* PAGE EXTRACT:
######

The JSE-listed Delta Property Fund is committed to breathing new life into cities across SA through its extensive portfolio

Delta Property Fund Limited (Delta) is a black-managed and substantially black-owned specialist government-focused real estate investment trust (REIT), which listed on the JSE’s Main Board in November 2012. At listing, the portfolio consisted of 20 properties valued at R2.6 billion. Today the portfolio consists of 101 assets with an average value of R102 million per property, comprising a total gross lettable area of 703 103 m2.

Although predominantly invested in government and SARS-tenanted office buildings in Durban and Pretoria, Delta is represented in every province across SA. Most of its assets are single-tenanted under long leases with exceptionally low vacancy rates. The fund’s overall investment portfolio, including its investment in Delta International, totals R8.9 billion, representing a 23% growth from the R7.2 billion reported for the year ended 28 February 2014.

The fund’s strategy is to leverage its government expertise and maintain its exposure to sovereign underpinned assets at 60%. The balance of the fund will be diversified by its investments into other property sectors and geographies, such as the Africa-focused and dollar-underpinned Delta International. Global expansion could potentially include sovereign underpinned assets.


Specialist government-focused REIT
With its Level 2 BEE rating (the best in the listed property sector) Delta’s primary niche and springboard to success has been the ability to strategically identify and secure government and SARS-leased properties, with the aim of outperforming the market within the context of global volatility.

######

* JOB 1: In the Delta Property Fund profile, how many properties did the portfolio hold at listing, and what was their value?
* JOB 2: Substitute "launchpad" for "springboard" in the Delta Property Fund profile, and write out the part starting at "Specialist government-focused REIT" and ending at "of global volatility.".

* INFORMATION SHOWN:

######

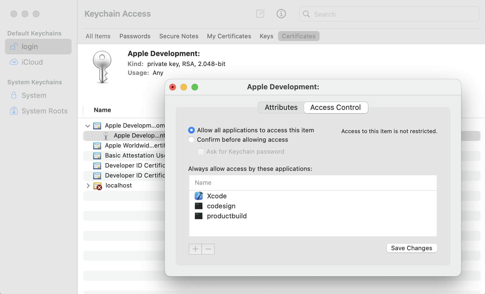Click the remove application minus button
485x294 pixels.
(208, 249)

######

* RIGHT ANSWER 1: 20 properties valued at R2.6 billion.

* RIGHT ANSWER 2:
Specialist government-focused REIT
With its Level 2 BEE rating (the best in the listed property sector) Delta’s primary niche and launchpad to success has been the ability to strategically identify and secure government and SARS-leased properties, with the aim of outperforming the market within the context of global volatility.